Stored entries
★ ★ ★ ★ ★

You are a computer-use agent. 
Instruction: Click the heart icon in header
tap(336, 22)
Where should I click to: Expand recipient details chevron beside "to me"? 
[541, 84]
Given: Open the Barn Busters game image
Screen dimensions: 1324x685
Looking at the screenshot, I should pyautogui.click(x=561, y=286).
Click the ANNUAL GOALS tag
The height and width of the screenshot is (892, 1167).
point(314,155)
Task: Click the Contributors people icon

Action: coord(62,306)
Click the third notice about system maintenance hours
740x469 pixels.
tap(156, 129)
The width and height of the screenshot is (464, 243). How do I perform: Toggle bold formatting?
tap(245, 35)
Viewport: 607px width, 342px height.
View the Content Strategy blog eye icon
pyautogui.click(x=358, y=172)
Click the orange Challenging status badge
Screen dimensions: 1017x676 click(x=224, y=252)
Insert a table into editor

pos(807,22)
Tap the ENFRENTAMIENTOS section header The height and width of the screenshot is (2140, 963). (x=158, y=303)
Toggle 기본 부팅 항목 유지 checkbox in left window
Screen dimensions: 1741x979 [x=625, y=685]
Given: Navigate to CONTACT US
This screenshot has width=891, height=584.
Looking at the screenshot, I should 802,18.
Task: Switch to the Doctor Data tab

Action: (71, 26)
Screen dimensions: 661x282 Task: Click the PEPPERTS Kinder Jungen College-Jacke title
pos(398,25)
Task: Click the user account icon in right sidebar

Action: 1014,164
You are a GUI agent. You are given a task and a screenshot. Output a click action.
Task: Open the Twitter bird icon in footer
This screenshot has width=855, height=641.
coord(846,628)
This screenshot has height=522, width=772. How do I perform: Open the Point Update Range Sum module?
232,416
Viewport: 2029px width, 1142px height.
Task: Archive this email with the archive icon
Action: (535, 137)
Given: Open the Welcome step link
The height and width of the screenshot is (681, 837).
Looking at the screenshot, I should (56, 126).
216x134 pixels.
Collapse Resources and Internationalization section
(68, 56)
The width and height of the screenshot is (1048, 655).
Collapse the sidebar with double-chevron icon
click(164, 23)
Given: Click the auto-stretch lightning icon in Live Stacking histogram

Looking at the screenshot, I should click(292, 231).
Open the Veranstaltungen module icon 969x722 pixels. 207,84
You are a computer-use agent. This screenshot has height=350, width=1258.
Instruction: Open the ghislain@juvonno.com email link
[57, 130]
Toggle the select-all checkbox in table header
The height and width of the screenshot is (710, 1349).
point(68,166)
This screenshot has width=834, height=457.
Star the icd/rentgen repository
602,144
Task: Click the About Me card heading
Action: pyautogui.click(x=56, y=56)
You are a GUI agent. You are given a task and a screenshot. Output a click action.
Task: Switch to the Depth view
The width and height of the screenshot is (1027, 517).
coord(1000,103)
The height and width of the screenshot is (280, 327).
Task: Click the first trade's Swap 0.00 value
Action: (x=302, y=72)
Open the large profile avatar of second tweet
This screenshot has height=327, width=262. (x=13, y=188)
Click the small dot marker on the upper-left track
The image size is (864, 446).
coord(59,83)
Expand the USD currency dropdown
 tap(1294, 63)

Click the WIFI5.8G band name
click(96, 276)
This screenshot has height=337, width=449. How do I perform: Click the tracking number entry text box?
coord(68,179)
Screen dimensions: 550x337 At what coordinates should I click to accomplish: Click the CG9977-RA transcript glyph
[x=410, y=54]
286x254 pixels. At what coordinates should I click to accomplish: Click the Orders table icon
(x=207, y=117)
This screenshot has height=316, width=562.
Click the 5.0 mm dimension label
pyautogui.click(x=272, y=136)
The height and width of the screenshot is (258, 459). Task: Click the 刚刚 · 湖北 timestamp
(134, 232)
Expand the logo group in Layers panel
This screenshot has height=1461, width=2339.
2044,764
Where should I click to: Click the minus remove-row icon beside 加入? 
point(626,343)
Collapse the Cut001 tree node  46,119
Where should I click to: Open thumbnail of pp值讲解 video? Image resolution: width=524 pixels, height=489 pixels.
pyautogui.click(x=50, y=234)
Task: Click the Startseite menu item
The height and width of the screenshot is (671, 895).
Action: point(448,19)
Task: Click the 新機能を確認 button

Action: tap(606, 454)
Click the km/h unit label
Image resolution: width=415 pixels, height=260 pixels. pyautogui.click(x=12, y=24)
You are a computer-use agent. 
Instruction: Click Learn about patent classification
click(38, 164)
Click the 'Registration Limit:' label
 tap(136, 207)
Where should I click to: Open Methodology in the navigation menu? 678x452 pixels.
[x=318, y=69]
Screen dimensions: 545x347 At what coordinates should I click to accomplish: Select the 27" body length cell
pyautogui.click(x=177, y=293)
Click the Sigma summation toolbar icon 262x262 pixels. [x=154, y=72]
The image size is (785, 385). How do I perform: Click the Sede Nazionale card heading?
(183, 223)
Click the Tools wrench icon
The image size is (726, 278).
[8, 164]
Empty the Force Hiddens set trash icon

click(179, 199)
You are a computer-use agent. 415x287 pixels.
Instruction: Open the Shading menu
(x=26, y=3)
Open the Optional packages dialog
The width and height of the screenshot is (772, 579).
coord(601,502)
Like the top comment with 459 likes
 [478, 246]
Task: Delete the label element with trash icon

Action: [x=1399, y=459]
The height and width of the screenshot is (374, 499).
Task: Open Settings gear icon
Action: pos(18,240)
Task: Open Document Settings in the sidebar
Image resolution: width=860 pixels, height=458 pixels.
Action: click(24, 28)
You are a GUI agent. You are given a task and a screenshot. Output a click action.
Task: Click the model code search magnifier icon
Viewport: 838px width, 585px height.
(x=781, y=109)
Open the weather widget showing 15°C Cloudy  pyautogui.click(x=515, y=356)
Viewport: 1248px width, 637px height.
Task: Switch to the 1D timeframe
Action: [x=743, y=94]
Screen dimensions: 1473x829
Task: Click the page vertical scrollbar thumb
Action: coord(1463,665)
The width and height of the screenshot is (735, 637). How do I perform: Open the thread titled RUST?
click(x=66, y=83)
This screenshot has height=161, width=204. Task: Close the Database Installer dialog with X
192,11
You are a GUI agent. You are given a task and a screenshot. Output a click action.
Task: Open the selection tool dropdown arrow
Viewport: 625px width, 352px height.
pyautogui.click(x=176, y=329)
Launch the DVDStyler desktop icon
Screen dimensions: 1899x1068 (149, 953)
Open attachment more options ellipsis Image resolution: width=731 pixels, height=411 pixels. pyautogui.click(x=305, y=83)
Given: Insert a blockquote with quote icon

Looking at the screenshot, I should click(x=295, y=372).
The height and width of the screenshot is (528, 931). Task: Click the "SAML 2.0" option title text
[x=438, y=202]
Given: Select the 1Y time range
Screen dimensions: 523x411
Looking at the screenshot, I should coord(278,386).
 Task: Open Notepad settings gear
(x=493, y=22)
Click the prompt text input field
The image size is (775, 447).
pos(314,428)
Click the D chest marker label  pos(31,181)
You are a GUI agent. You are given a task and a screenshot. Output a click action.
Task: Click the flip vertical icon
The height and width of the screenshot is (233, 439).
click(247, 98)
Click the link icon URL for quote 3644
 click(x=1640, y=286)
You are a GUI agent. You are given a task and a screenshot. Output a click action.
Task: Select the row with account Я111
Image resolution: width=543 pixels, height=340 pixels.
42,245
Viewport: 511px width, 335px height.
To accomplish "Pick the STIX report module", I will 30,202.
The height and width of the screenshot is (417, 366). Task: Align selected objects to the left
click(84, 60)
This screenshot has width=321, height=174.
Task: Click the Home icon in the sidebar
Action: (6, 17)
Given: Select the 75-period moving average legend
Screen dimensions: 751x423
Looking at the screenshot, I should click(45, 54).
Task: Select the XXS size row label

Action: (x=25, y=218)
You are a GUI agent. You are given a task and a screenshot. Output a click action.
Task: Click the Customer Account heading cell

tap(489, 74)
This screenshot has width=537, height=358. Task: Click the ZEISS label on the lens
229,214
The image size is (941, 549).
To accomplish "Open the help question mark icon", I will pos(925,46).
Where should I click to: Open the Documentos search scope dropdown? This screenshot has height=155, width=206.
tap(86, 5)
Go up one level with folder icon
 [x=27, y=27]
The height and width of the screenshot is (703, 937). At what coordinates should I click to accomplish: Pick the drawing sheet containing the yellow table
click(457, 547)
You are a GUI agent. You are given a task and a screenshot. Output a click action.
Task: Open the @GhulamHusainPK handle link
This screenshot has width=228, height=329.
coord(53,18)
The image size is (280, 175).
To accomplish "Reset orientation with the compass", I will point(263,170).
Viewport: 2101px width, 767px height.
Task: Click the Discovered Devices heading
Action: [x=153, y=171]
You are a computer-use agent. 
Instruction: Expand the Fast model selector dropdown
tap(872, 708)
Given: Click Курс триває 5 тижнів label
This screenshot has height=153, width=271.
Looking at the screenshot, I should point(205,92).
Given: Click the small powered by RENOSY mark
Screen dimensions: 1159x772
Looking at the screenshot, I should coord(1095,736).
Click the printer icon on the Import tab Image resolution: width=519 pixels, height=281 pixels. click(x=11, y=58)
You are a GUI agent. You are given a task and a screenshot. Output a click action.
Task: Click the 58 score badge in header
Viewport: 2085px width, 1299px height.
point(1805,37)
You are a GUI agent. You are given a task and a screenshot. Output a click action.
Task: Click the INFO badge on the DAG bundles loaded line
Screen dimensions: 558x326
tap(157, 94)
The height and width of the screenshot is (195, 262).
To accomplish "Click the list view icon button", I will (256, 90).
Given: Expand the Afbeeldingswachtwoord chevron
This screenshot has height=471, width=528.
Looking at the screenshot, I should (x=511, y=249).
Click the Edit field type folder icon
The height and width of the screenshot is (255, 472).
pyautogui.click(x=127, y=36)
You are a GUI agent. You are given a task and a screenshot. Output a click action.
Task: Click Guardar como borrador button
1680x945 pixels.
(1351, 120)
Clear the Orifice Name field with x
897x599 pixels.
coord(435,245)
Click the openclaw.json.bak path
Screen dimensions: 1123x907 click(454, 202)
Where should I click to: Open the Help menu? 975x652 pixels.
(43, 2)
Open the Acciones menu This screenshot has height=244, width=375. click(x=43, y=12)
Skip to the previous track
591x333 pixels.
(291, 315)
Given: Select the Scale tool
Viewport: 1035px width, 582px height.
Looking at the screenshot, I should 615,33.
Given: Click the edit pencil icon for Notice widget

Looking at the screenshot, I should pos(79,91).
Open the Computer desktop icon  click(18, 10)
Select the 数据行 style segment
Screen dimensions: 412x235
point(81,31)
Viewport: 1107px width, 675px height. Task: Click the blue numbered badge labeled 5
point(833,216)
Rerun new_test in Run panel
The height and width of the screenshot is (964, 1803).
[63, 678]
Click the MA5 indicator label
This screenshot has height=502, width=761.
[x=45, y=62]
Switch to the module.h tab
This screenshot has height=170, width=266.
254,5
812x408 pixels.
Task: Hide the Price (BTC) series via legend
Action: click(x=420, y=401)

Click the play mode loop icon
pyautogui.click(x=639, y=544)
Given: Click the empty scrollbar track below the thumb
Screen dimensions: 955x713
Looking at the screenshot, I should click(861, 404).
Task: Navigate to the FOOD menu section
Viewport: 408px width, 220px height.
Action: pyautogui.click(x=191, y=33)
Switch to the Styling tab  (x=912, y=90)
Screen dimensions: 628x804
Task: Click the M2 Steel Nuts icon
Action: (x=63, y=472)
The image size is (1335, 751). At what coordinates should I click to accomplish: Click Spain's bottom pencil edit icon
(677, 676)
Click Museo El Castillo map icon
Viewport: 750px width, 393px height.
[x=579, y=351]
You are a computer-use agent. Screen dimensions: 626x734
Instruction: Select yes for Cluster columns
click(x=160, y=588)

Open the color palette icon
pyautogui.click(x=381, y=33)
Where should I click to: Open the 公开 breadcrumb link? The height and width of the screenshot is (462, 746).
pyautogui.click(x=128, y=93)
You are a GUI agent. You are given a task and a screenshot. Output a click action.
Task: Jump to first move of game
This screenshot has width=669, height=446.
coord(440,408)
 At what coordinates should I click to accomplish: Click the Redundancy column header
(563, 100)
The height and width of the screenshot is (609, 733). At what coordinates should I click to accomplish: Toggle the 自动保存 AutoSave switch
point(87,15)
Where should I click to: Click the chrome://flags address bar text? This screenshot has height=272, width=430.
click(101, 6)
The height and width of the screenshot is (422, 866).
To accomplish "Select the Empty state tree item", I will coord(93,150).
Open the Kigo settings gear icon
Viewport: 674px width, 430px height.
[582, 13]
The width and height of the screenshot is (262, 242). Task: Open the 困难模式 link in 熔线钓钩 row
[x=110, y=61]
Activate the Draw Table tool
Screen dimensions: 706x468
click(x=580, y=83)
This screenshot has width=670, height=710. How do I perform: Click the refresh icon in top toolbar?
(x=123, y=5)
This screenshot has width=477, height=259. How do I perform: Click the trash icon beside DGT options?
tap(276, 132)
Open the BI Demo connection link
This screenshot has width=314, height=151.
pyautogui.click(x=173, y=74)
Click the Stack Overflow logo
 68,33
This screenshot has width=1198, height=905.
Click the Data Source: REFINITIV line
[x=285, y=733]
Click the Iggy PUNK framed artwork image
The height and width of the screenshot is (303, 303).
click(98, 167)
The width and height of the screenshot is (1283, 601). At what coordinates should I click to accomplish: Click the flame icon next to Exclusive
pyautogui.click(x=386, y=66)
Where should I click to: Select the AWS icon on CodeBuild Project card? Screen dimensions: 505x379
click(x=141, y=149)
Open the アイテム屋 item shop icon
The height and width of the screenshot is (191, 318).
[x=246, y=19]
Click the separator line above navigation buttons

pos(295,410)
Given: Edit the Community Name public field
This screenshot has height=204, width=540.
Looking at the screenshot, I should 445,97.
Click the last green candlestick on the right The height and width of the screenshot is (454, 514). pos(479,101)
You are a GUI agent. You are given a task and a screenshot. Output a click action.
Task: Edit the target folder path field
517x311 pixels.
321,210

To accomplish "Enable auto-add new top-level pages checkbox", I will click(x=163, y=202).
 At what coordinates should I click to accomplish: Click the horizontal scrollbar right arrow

★ ★ ★ ★ ★

**What you need to do:**
Swap "candlestick" for "bar" in the data starting at the line containing "Click the separator" and ending at the end of the data. Write out only those lines again, with nothing else changed.

**Solution for this exercise:**
Click the separator line above navigation buttons

pos(295,410)
Given: Edit the Community Name public field
This screenshot has height=204, width=540.
Looking at the screenshot, I should 445,97.
Click the last green bar on the right The height and width of the screenshot is (454, 514). pos(479,101)
You are a GUI agent. You are given a task and a screenshot. Output a click action.
Task: Edit the target folder path field
517x311 pixels.
321,210

To accomplish "Enable auto-add new top-level pages checkbox", I will click(x=163, y=202).
 At what coordinates should I click to accomplish: Click the horizontal scrollbar right arrow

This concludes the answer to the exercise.